Many surprises arose during this work: partially trained small models are still very future, and further, intermediate training stages can be used from fully trained models for predicting another target model (such as they are individual models). “Originally, you do not pay anything in training, as you already trained the full model, so half the trained model, for example, what you did is just a subport,” says Chochen. Another feature, another feature, stated that when collected, model families jumped and various experiments were jumped and more nozier than expected. Unexpectedly, researchers found that it is possible to use scaling laws on large models to predict the performance of small models. Other researches in the region have envisaged that small models were a “separate animal” compared to older people; However, Choshen disagrees. “If they are completely different, they should have shown completely different behavior, and they do not.”
While this work was focused on model training time, researchers plan to expand their analysis to model estimates.
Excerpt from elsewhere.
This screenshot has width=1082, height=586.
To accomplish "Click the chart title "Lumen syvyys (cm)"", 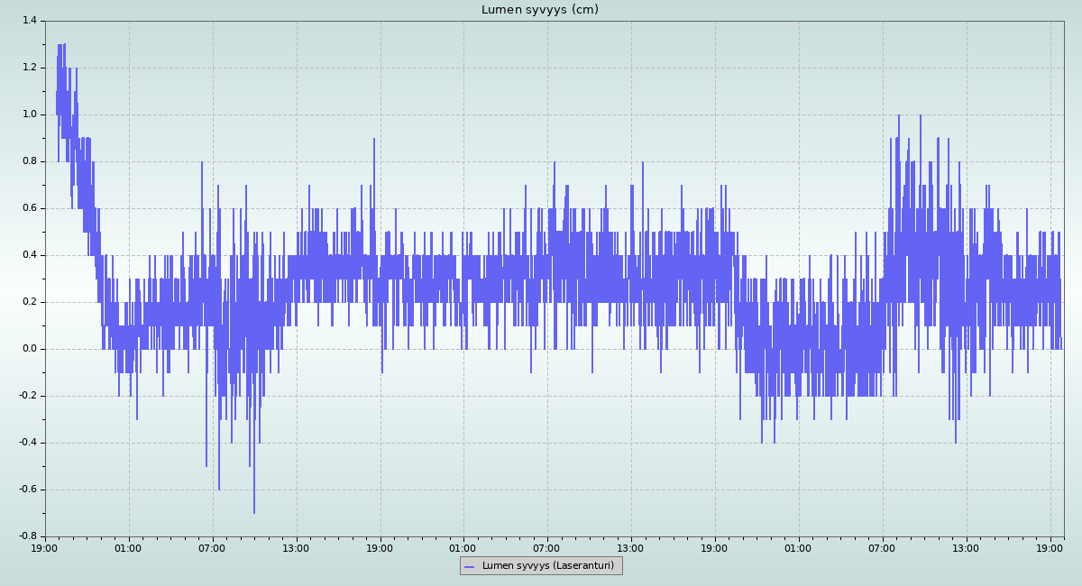I will pos(539,10).
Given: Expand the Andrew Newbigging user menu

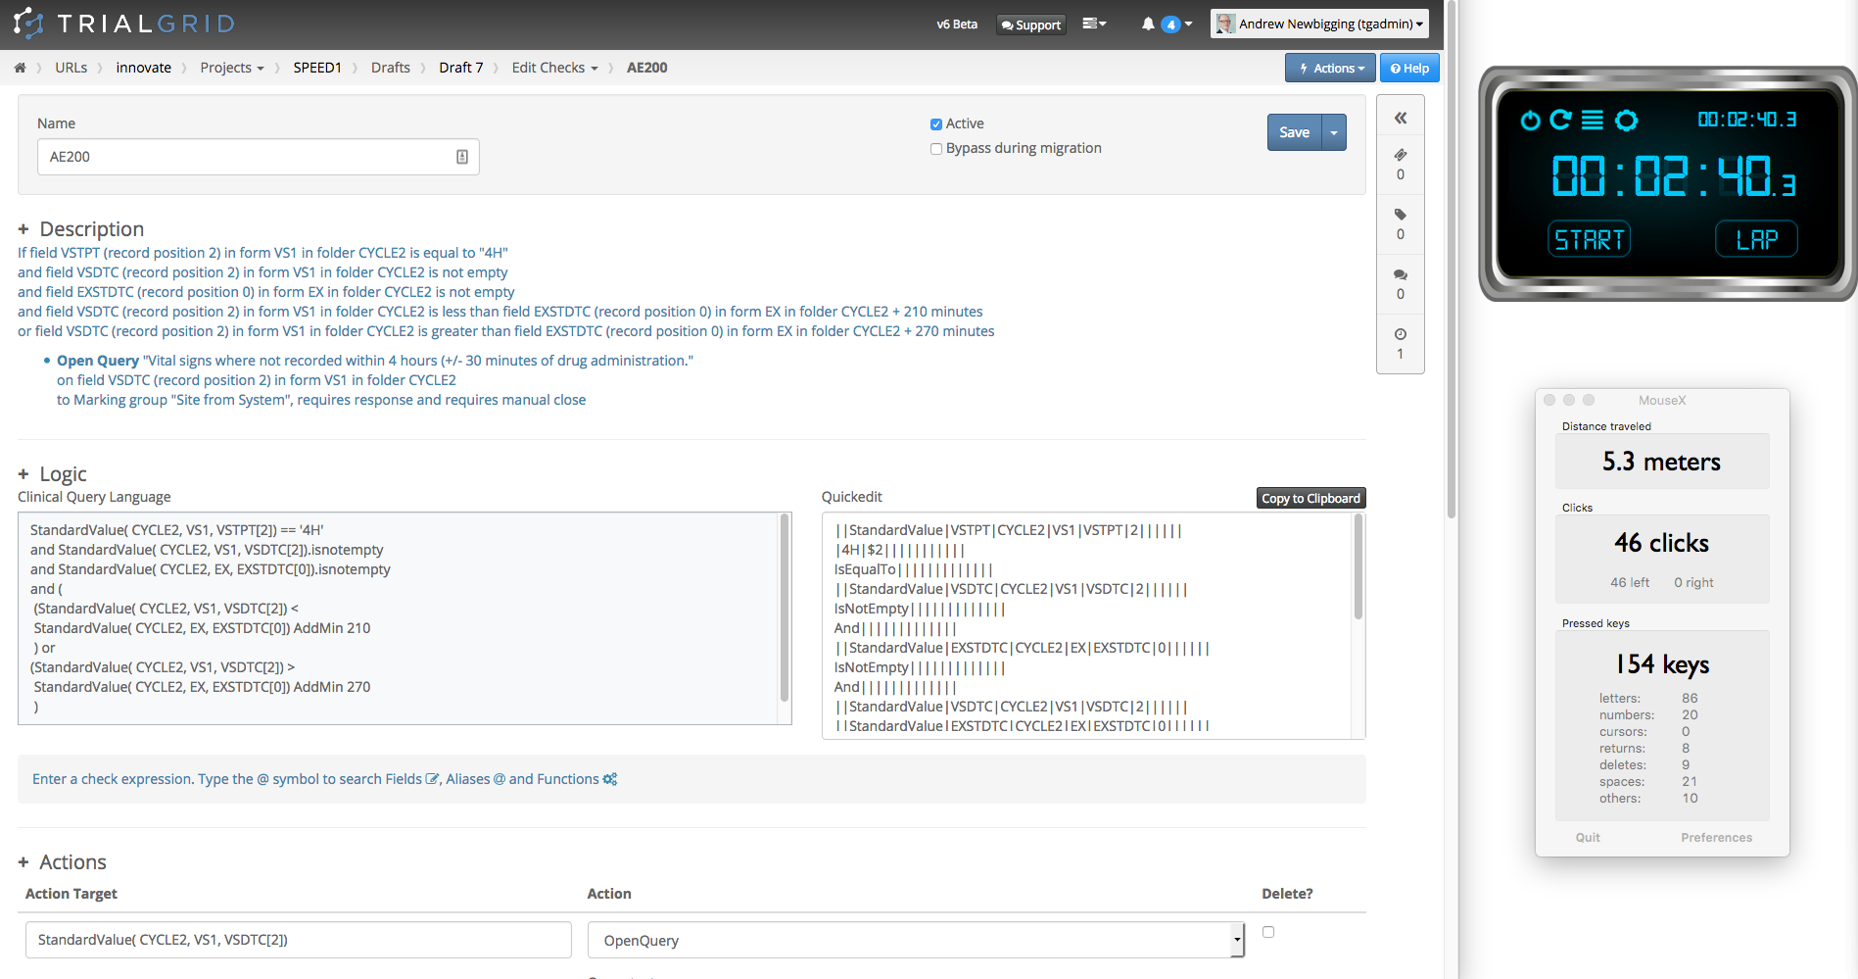Looking at the screenshot, I should pos(1319,24).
Andreas says that this is not, “How does my model get better because I add more training data or more parameters, but instead I let it think for a long time, attract more samples. I think there is definitely a lesson learned here how to build an forecast model how much you need to think on time.” He says that the principle of estimates time scaling laws can be even more important because, “I am not that I am going to train a model and then it can be done. [Rather,] Every time a user comes to me, they are going to be a new query, and I need to find out how hard it is [my model needs] To think to come with the best answer. Therefore, being able to create those types of forecasting models, as we are in this paper, is even more important. ,
This research was supported in part, part, in part, by MIT-ibm Watson AI Lab and a Sloan Research Fellowship.